▸ **Work task**
For the entries below, copy exactly the line that contains "You are a GUI" through the line that contains "Given: Expand audio", both ends included, and exclude all pictures.

═══ Data section ═══

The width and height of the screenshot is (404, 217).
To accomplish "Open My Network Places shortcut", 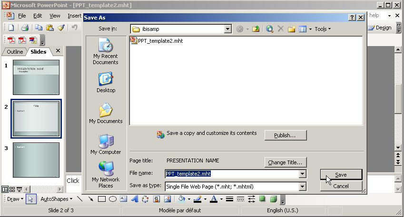I will (106, 174).
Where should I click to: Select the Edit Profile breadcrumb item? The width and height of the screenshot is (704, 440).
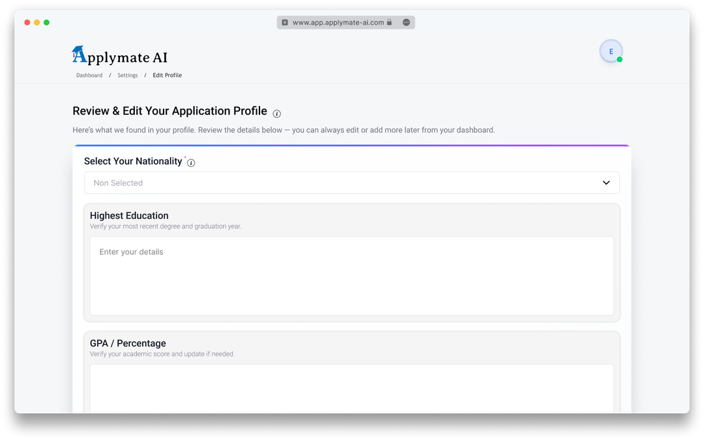[x=168, y=76]
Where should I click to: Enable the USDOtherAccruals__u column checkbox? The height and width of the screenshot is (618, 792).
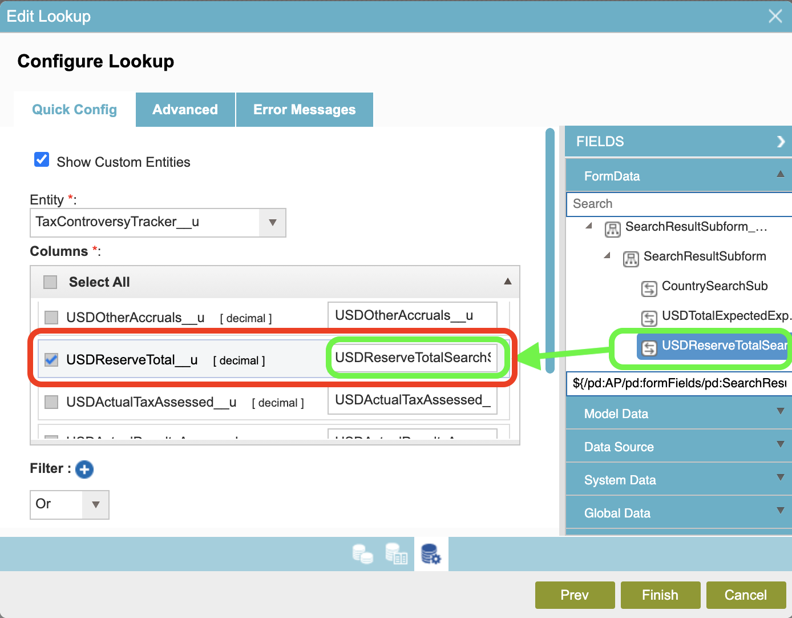click(51, 318)
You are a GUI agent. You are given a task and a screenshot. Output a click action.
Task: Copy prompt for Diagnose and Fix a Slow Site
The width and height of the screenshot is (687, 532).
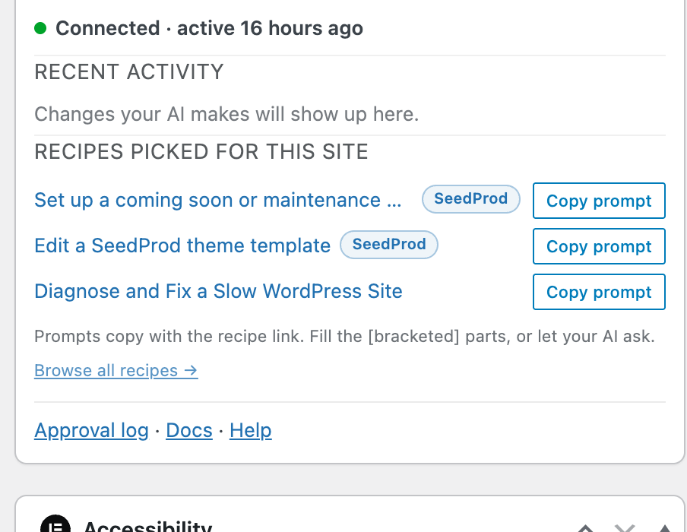point(599,292)
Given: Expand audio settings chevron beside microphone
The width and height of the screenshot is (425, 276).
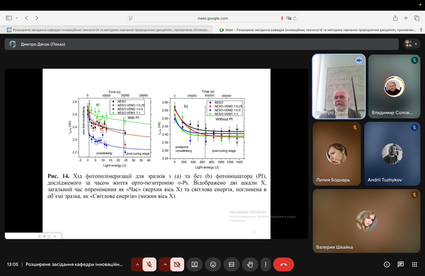Looking at the screenshot, I should point(137,264).
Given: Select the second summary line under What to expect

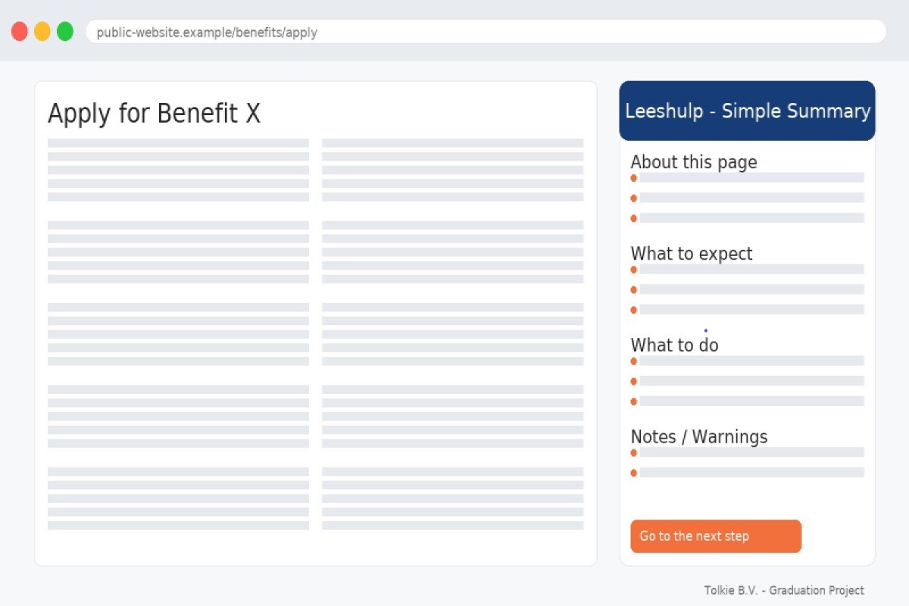Looking at the screenshot, I should 751,289.
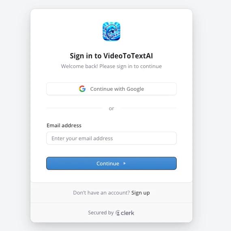Viewport: 231px width, 231px height.
Task: Click the Clerk logo icon
Action: 118,213
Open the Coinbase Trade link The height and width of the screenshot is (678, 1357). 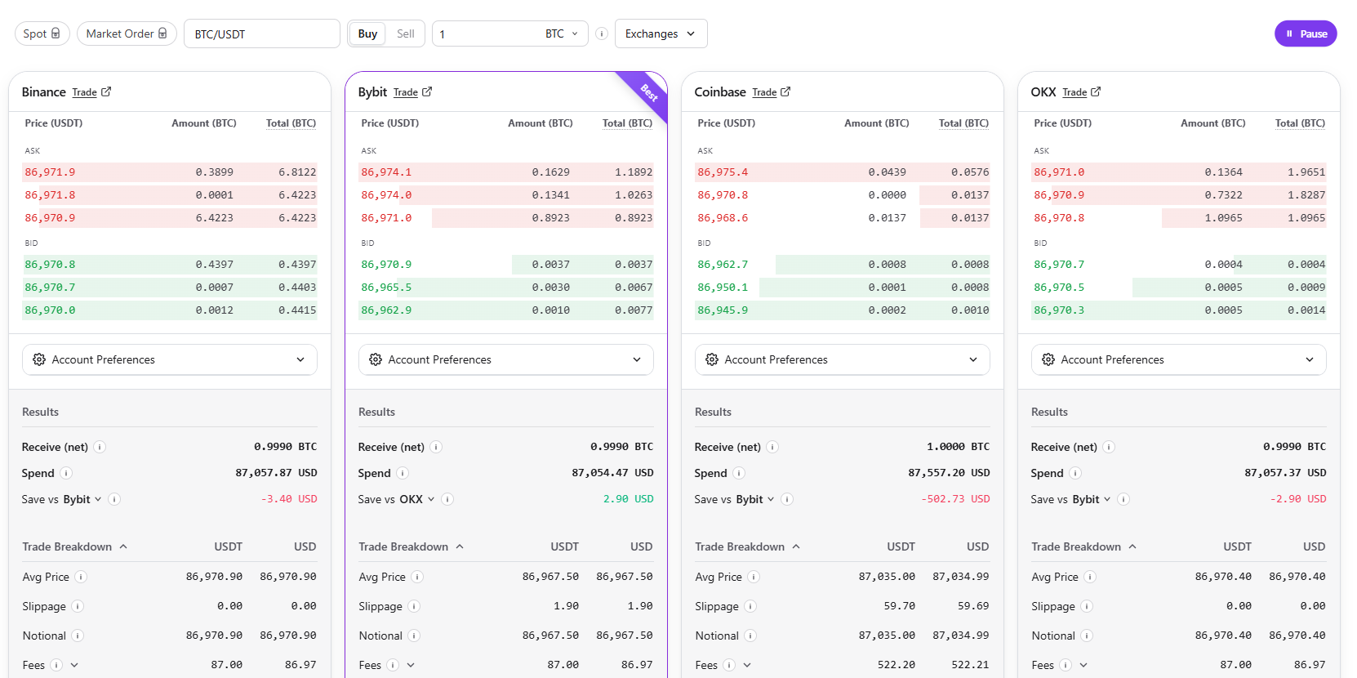764,92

═══

▸ **Task result**
You are a GUI agent. You are given a task and a screenshot. Output a click action.
Task: Copy prompt for Diagnose and Fix a Slow Site
The width and height of the screenshot is (687, 532).
point(599,292)
Given: Expand audio settings chevron beside microphone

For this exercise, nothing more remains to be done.